Милицейская сага — страница 32 из 71

– И еще что хотел, пользуясь случаем, сказать, – по своему обыкновению, тихо произнес он. – Много брака стало, Андрей. Молодняк такие материалы несет, что любой – в «Крокодил» посылай, не ошибешься. Некомпетентность, халтура разрастаются, как опухоль. Людей учить надо, а не на следствие давить.

– Прямо сейчас прикажешь?! – намек на собственную несостоятельность вновь вывел Тальвинского из себя. – Изволь! Вот только что получил из инспекции по личному составу. А им из облсуда прислали. Частное определение насчет Хани. Знаешь с чем?

Пасмурный Чекин кивнул.

– Это тебе к слову о воспитании.

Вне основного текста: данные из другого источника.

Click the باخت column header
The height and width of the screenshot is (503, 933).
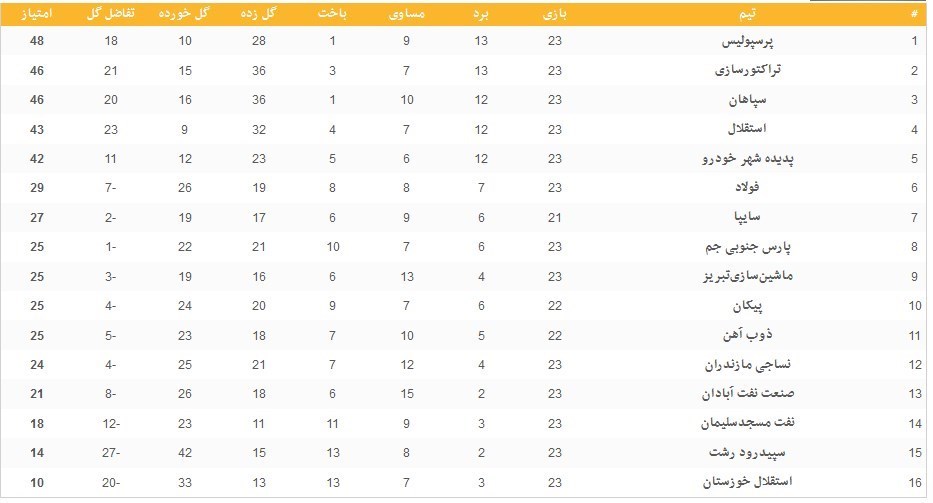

Собственно потому и вызвал. И чего после этого прикажешь с Ханей делать?

– Объявим строгач.

– Да у него строгачей этих больше, чем триперов, перебывало!

– Тогда – неполное служебное соответствие.

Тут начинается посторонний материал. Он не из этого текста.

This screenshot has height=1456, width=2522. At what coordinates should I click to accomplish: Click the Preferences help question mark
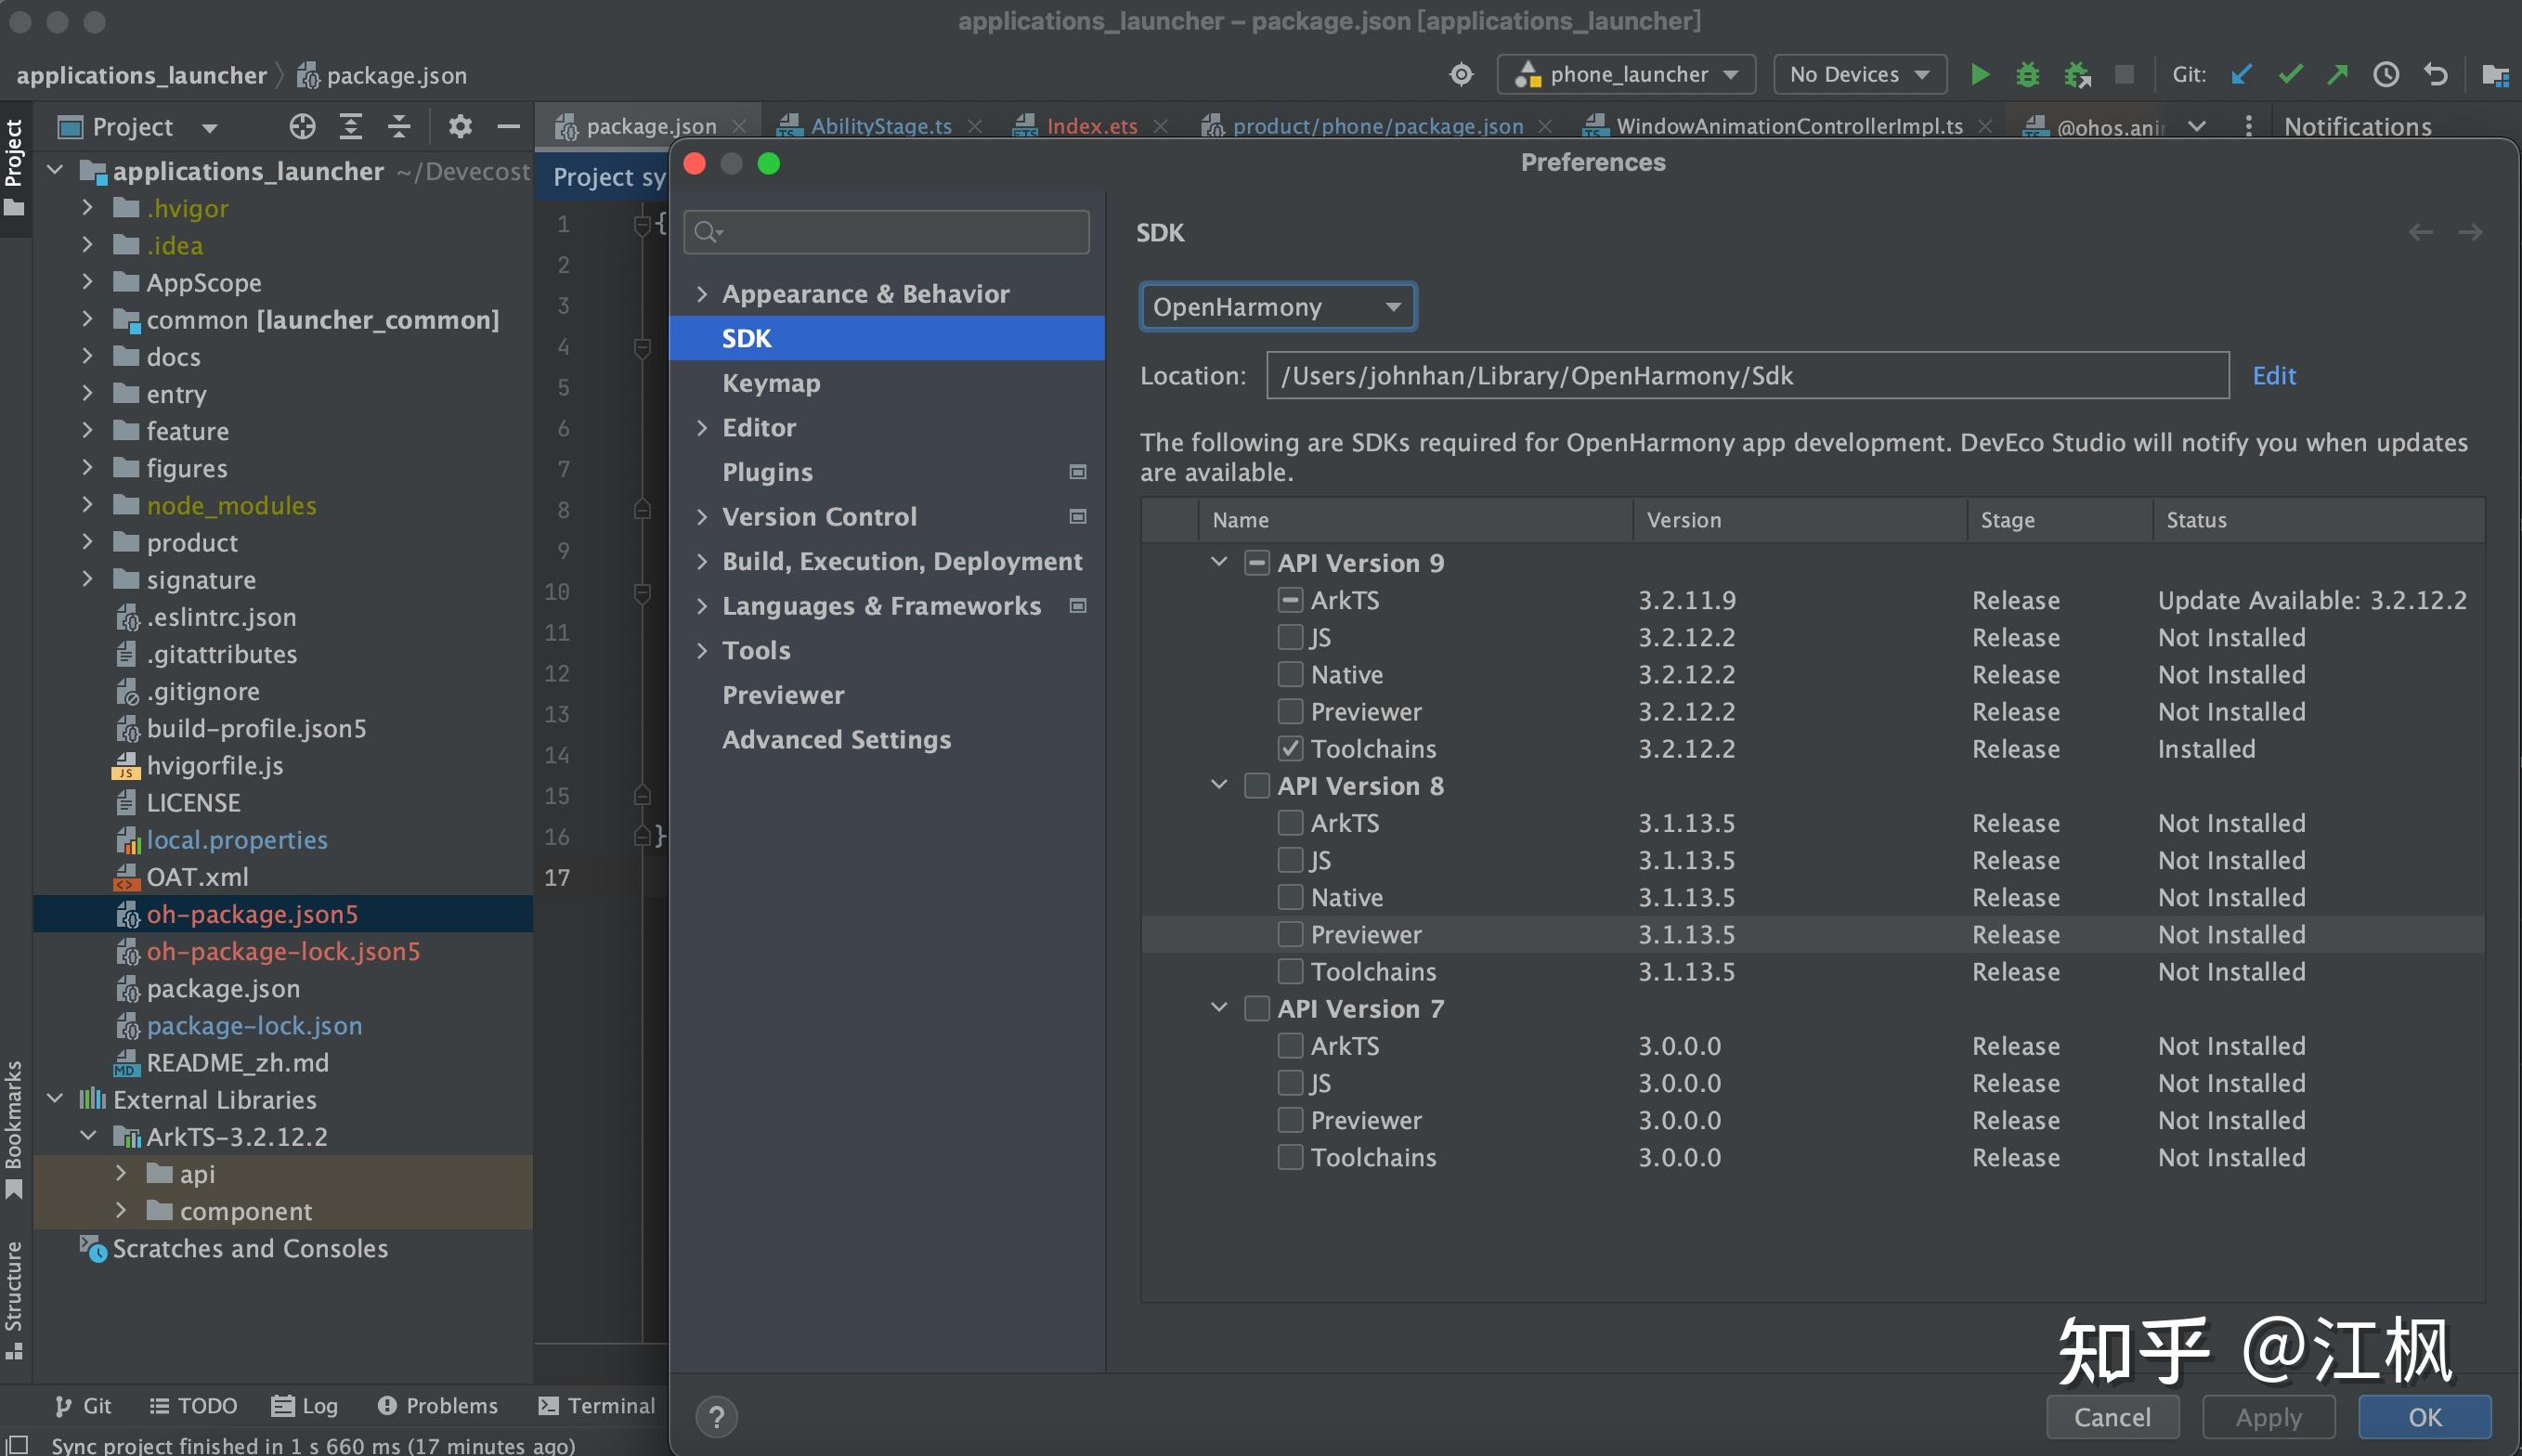(716, 1416)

– Ишь как у тебя все просто. А если кадры на этот раз не удовлетворятся? – Андрей испытующе присмотрелся.

– Я Ханю не сдам, – жестко отреагировал Чекин и, в свою очередь, выжидательно поднял голову.

– Мне он тоже не чужой, – Тальвинский покрутил карандаш. – Но – меж собой говорим – доходит Ханя. По краю балансирует. Сегодня вытащим. Завтра – на чем-нибудь все равно сломается.

Он уловил нетерпеливое движение Чекина.

– Попробуем побороться за него, конечно… И еще! Только без обид. Ты б к себе пригляделся, Александрыч. Вижу, опять с перепоя.

– Разрешите идти? – Чекин поднялся.

– Идите.

Все тесней и тесней становилось им с Чекиным. Воистину мудр Сутырин: трудней всего руководить теми, с кем прежде был на равных. Тем более – тем, кто был выше тебя. Может, подспудно Чекин не может простить ему своего тогдашнего отказа от должности?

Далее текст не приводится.